**Task goal:** Below are some entries. Repeat exactly the lines from the one with "How do I perform: Open the アラート tab?" through the one with "Open the What A Night album cover", and only those.

[Exercise material — start]

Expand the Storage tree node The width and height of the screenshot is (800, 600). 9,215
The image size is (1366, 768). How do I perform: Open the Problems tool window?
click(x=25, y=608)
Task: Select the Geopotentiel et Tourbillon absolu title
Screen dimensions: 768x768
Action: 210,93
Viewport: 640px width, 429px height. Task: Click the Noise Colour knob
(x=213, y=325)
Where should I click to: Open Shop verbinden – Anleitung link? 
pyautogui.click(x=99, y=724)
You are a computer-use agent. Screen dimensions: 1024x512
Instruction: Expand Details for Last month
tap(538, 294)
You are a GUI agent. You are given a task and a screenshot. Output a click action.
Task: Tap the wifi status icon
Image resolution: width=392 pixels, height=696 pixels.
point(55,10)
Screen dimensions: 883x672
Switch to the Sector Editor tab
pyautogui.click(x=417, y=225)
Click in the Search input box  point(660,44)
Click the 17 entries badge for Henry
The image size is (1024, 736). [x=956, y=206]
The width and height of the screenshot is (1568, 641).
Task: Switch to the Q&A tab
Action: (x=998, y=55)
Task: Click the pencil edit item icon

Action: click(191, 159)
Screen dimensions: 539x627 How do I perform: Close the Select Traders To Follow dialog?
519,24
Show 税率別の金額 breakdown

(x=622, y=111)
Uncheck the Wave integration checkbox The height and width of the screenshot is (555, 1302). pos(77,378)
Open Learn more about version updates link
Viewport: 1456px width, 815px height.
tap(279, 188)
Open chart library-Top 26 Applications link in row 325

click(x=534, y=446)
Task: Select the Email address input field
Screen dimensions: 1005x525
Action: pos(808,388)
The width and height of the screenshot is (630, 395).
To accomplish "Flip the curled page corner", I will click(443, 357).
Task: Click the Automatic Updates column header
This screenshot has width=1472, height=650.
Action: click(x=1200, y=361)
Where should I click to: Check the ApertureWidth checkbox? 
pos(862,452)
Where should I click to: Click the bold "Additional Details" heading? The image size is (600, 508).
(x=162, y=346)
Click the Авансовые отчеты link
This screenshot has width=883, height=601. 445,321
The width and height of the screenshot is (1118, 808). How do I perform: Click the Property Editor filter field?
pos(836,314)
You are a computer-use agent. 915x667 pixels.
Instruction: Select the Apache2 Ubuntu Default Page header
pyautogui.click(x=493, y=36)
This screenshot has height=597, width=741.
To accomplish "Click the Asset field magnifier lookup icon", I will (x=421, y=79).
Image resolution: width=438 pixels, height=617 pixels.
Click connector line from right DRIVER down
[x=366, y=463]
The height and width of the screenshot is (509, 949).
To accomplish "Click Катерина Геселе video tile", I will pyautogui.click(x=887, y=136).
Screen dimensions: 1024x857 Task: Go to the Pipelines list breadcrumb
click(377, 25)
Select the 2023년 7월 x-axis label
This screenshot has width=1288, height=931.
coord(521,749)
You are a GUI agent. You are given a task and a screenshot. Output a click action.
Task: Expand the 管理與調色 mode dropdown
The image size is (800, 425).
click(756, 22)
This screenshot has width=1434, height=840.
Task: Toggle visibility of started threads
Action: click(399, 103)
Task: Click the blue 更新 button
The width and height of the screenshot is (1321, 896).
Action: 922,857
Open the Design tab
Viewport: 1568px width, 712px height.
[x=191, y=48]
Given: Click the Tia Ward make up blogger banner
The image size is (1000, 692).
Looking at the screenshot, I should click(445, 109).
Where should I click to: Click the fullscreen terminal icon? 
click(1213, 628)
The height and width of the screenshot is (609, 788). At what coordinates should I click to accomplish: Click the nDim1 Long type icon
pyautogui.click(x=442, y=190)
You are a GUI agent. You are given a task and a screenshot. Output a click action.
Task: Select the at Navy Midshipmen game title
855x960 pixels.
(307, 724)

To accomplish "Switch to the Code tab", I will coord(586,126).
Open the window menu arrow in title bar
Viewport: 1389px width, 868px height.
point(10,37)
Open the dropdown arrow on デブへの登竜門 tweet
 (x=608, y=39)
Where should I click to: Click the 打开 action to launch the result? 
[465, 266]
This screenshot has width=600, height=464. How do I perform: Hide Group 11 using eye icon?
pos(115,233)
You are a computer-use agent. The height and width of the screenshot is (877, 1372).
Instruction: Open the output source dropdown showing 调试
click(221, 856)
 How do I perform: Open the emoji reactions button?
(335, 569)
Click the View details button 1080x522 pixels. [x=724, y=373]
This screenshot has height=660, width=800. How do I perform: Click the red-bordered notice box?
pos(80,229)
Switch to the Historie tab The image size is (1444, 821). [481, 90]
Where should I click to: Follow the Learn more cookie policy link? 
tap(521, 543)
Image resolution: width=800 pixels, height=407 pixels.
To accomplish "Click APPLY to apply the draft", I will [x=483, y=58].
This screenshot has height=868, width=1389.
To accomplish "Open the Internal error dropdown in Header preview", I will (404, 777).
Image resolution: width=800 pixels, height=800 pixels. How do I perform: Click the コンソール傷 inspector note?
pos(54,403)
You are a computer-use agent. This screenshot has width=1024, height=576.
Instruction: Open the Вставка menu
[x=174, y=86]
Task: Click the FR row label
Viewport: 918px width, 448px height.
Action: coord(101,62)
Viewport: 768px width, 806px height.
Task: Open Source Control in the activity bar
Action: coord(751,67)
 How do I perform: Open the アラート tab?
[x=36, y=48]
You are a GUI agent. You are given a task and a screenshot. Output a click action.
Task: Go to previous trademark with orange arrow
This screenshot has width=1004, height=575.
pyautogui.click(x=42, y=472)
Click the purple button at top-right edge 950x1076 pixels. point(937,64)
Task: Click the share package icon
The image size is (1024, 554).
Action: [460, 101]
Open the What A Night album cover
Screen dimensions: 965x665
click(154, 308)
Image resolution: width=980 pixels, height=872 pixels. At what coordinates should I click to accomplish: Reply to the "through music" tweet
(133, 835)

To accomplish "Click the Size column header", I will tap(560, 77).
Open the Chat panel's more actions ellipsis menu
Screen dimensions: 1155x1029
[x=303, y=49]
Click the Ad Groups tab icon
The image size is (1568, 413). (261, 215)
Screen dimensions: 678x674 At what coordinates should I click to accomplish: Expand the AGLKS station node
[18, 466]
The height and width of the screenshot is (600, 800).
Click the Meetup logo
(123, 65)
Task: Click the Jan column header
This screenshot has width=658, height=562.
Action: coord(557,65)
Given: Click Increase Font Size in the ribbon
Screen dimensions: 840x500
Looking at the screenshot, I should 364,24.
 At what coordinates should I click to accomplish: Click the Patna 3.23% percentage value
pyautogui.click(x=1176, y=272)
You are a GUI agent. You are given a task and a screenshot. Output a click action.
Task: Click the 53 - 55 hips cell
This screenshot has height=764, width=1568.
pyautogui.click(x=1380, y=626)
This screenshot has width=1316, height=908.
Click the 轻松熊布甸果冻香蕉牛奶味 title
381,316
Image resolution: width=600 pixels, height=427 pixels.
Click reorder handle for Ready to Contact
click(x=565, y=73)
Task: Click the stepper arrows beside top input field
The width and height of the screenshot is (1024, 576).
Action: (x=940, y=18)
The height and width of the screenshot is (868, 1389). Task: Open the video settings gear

[Exercise material — finish]

**Result of this exercise:**
 How do I perform: Open the アラート tab?
[x=36, y=48]
You are a GUI agent. You are given a task and a screenshot. Output a click action.
Task: Go to previous trademark with orange arrow
This screenshot has width=1004, height=575.
pyautogui.click(x=42, y=472)
Click the purple button at top-right edge 950x1076 pixels. point(937,64)
Task: Click the share package icon
The image size is (1024, 554).
Action: [460, 101]
Open the What A Night album cover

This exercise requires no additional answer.